▸ **PROBLEM REQUIREMENTS**
Return each line of the material verbatim.
########
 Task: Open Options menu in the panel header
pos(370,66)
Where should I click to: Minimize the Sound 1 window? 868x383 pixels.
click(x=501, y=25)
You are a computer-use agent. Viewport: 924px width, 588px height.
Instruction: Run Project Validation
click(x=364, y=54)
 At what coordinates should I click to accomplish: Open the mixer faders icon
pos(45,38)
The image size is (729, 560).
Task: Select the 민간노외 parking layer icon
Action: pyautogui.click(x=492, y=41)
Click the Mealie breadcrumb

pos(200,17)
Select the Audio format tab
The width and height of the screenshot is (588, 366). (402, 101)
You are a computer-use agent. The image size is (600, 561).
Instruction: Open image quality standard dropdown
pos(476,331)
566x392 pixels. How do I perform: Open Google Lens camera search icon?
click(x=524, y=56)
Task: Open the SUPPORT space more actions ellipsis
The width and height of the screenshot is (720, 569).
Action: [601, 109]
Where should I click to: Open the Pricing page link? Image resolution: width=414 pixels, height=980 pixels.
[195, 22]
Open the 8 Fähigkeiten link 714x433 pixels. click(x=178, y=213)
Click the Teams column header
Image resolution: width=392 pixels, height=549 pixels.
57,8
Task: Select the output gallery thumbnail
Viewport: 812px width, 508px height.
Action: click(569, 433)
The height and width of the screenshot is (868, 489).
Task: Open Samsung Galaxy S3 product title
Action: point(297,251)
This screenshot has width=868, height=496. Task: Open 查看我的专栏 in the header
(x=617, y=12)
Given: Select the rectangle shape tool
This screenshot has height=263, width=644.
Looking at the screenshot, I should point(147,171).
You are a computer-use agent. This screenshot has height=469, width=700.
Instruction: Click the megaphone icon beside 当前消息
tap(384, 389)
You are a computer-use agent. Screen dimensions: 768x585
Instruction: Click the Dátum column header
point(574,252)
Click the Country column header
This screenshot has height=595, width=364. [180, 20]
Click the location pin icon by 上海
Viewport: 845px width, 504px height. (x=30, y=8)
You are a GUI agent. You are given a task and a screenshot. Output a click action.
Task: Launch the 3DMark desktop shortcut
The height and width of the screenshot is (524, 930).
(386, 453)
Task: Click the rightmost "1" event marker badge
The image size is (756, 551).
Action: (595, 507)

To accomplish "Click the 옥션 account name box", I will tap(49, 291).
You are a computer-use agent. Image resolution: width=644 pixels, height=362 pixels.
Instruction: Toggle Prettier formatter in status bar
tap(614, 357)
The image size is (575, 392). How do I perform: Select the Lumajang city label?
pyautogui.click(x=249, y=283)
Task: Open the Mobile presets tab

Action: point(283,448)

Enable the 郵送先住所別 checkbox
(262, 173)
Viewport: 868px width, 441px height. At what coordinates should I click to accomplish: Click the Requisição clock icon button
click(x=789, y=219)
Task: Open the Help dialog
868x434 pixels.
########
▸ **TASK SOLUTION**
 Task: Open Options menu in the panel header
pos(370,66)
Where should I click to: Minimize the Sound 1 window? 868x383 pixels.
click(x=501, y=25)
You are a computer-use agent. Viewport: 924px width, 588px height.
Instruction: Run Project Validation
click(x=364, y=54)
 At what coordinates should I click to accomplish: Open the mixer faders icon
pos(45,38)
The image size is (729, 560).
Task: Select the 민간노외 parking layer icon
Action: pyautogui.click(x=492, y=41)
Click the Mealie breadcrumb

pos(200,17)
Select the Audio format tab
The width and height of the screenshot is (588, 366). (402, 101)
You are a computer-use agent. The image size is (600, 561).
Instruction: Open image quality standard dropdown
pos(476,331)
566x392 pixels. How do I perform: Open Google Lens camera search icon?
click(x=524, y=56)
Task: Open the SUPPORT space more actions ellipsis
The width and height of the screenshot is (720, 569).
Action: [601, 109]
Where should I click to: Open the Pricing page link? Image resolution: width=414 pixels, height=980 pixels.
[195, 22]
Open the 8 Fähigkeiten link 714x433 pixels. click(x=178, y=213)
Click the Teams column header
Image resolution: width=392 pixels, height=549 pixels.
57,8
Task: Select the output gallery thumbnail
Viewport: 812px width, 508px height.
Action: click(569, 433)
The height and width of the screenshot is (868, 489).
Task: Open Samsung Galaxy S3 product title
Action: point(297,251)
This screenshot has width=868, height=496. Task: Open 查看我的专栏 in the header
(x=617, y=12)
Given: Select the rectangle shape tool
This screenshot has height=263, width=644.
Looking at the screenshot, I should point(147,171).
You are a computer-use agent. This screenshot has height=469, width=700.
Instruction: Click the megaphone icon beside 当前消息
tap(384, 389)
You are a computer-use agent. Screen dimensions: 768x585
Instruction: Click the Dátum column header
point(574,252)
Click the Country column header
This screenshot has height=595, width=364. [180, 20]
Click the location pin icon by 上海
Viewport: 845px width, 504px height. (x=30, y=8)
You are a GUI agent. You are given a task and a screenshot. Output a click action.
Task: Launch the 3DMark desktop shortcut
The height and width of the screenshot is (524, 930).
(386, 453)
Task: Click the rightmost "1" event marker badge
The image size is (756, 551).
Action: (595, 507)

To accomplish "Click the 옥션 account name box", I will tap(49, 291).
You are a computer-use agent. Image resolution: width=644 pixels, height=362 pixels.
Instruction: Toggle Prettier formatter in status bar
tap(614, 357)
The image size is (575, 392). How do I perform: Select the Lumajang city label?
pyautogui.click(x=249, y=283)
Task: Open the Mobile presets tab

Action: point(283,448)

Enable the 郵送先住所別 checkbox
(262, 173)
Viewport: 868px width, 441px height. At what coordinates should I click to accomplish: Click the Requisição clock icon button
click(x=789, y=219)
Task: Open the Help dialog
868x434 pixels.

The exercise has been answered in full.